Re: [PATCH 02/10] KVM: arm64: Implement initial support for KVM_CAP_SYSTEM_COUNTER_STATE

[Date Prev][Date Next][Thread Prev][Thread Next][Date Index][Thread Index]

 



Hi Oliver,

Please Cc the KVM/arm64 reviewers (now added). Also, please consider
subscribing to the kvmarm mailing list so that I don't have to
manually approve your posts ;-).

On Tue, 08 Jun 2021 22:47:34 +0100,
Oliver Upton <oupton@xxxxxxxxxx> wrote:
> 
> ARMv8 provides for a virtual counter-timer offset that is added to guest
> views of the virtual counter-timer (CNTVOFF_EL2). To date, KVM has not
> provided userspace with any perception of this, and instead affords a
> value-based scheme of migrating the virtual counter-timer by directly
> reading/writing the guest's CNTVCT_EL0. This is problematic because
> counters continue to elapse while the register is being written, meaning
> it is possible for drift to sneak in to the guest's time scale. This is
> exacerbated by the fact that KVM will calculate an appropriate
> CNTVOFF_EL2 every time the register is written, which will be broadcast
> to all virtual CPUs. The only possible way to avoid causing guest time
> to drift is to restore counter-timers by offset.

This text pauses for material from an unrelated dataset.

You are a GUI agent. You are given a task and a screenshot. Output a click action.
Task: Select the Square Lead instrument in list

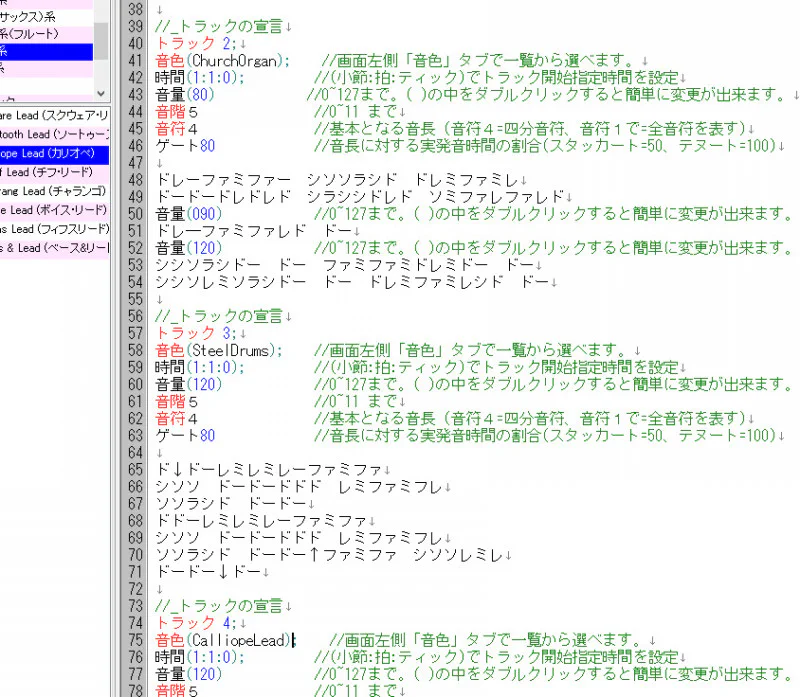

Well, the current method has one huge advantage: time can never go
backward from the guest PoV if you restore what you have saved. Yes,
time can elapse, but you don't even need to migrate to observe that.

>
> Implement initial support for KVM_{GET,SET}_SYSTEM_COUNTER_STATE ioctls
> to migrate the value of CNTVOFF_EL2. These ioctls yield precise control
> of the virtual counter-timers to userspace, allowing it to define its
> own heuristics for managing vCPU offsets.

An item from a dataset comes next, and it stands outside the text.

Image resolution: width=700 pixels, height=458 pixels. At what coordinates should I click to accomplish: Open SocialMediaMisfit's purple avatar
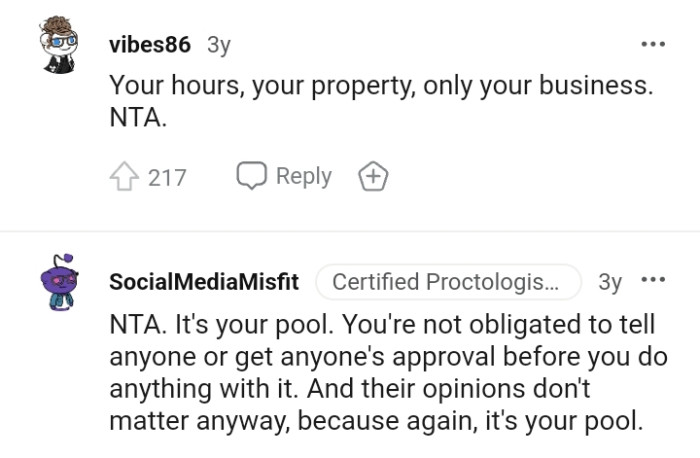[x=59, y=283]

I'm not really in favour of inventing a completely new API, for
multiple reasons:

- CNTVOFF is an EL2 concept. I'd rather not expose it as such as it
  becomes really confusing with NV (which does expose its own CNTVOFF
  via the ONE_REG interface)

- You seem to allow each vcpu to get its own offset. I don't think
  that's right. The architecture defines that all PEs have the same
  view of the counters, and an EL1 guest should be given that
  illusion.

- by having a parallel save/restore interface, you make it harder to
  reason about what happens with concurrent calls to both interfaces

- the userspace API is already horribly bloated, and I'm not overly
  keen on adding more if we can avoid it.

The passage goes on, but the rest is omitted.